Spielend Gesundheit fördern

Freitag, 14. November 2014

Neuigkeiten aus dem DAI-Labor

„Gamification“ heißt der aktuelle Trend, Computerspiele für die Gesundheit zu nutzen
Lupe

Gesunde Ernährung und viel Bewegung tragen zum persönlichen Wohlbefinden bei. Wie jedoch schafft man es, in einer arbeitsreichen Woche die notwendige Bewegung zu bekommen oder den Überblick über seine Nahrungsaufnahme zu behalten und dabei gut gelaunt zu bleiben? Mit diesen Fragen beschäftigt sich Paul Zernicke, wissenschaftlicher Mitarbeiter im DAI-Labor der TU Berlin, dem „Distributed Artificial Intelligence Laboratory“, und im Anwendungszentrum „Preventive Health“.

„Wir wollen dem Benutzer helfen, seine Gesundheitsaktivitäten ins Alltagsleben zu integrieren, und ihm oder ihr auch Spaß bei der Erreichung der eigenen Ziele bieten.

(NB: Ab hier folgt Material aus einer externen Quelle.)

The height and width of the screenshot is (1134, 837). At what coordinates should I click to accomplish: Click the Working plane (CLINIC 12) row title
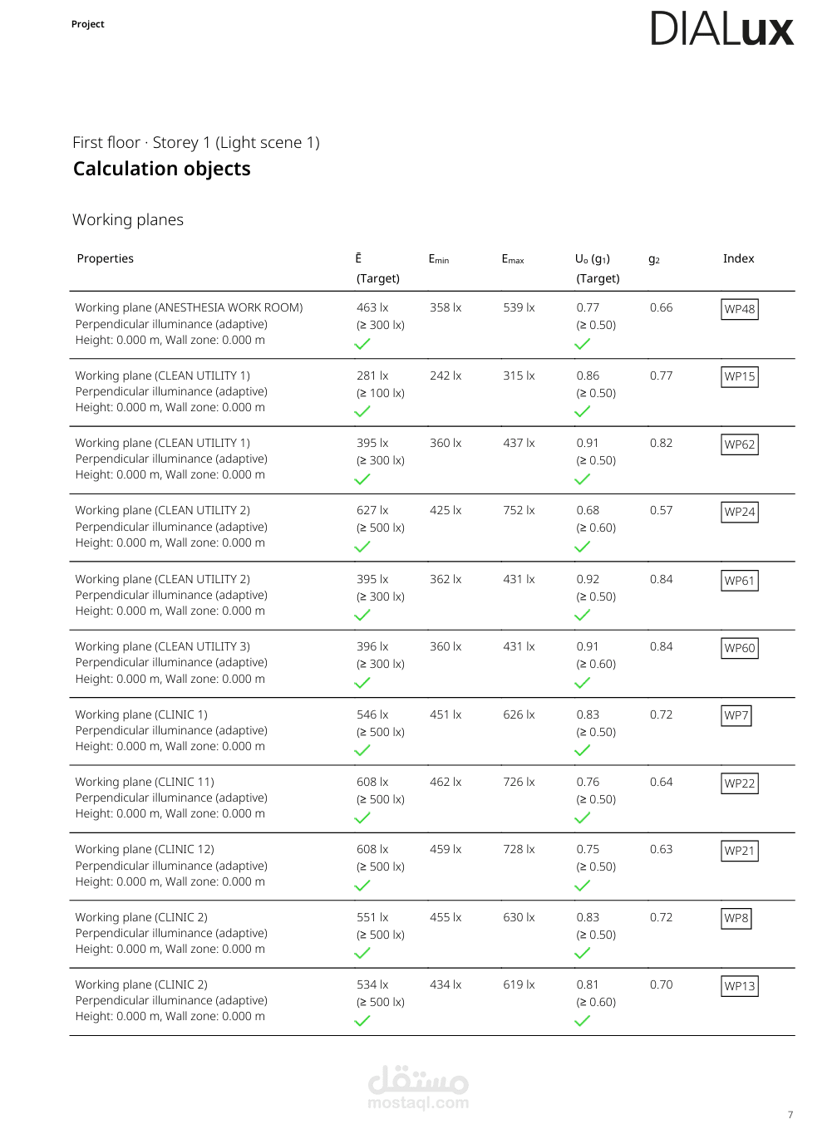145,849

Das Kernthema dabei ist die Motivation zu präventivem Verhalten durch Feedback und Belohnungen.“ In der Forschung und am Markt zeige beispielsweise das Thema „Gamification“ aktuell einen starken Aufwärtstrend. Virtuelle „Badges“, also Auszeichnungen, sollen motivieren, eine Anwendung häufiger zu nutzen. Paul Zernicke forscht daran, bestehende Spiele in Gesundheitsdienste zu integrieren, zum Beispiel verbindet er kardiovaskuläres Training mit einem normalen existierenden Spiel. So wird auch aus den Spielen, denen aus gesundheitlicher Sicht durchaus etwas Negatives anhaftet, etwas Positives. „Unser aktuellstes Projekt ist der ,GesundheitsCoach‘, eine Plattform für Gesundheitsdienste für Aktivität und Ernährung“, erklärt er. Beispiele dafür sind „CLOG“, ein Datenaufzeichner für Android-Telefone, der Aktivitäten im Alltag aufzeichnet, und „Smart Bike“, mit dem man beispielsweise zu Hause am Fernseher mit Google Earth dreidimensionale Fahrradtouren fahren kann. Der notwendige Fahrradsensor und die stationäre Rollbremse können an praktisch jedem Fahrrad installiert werden. Ein weiterer Dienst ist „Smart Workout“, ein Gymnastik-Training: Ein virtueller Trainer turnt vor und überwacht die richtige Ausführung der Übungen. Zum Thema Ernährung hat das DAI-Labor darüber hinaus die App „NutriMe-Demonstrator“ entwickelt, ein mobiles Ernährungstagebuch mit Expertenfunktion, also Ernährungsberater und Ernährungsplan. Auch Studierende sind beteiligt. Viele der Projekte werden in Lehrveranstaltungen entwickelt und weiterentwickelt.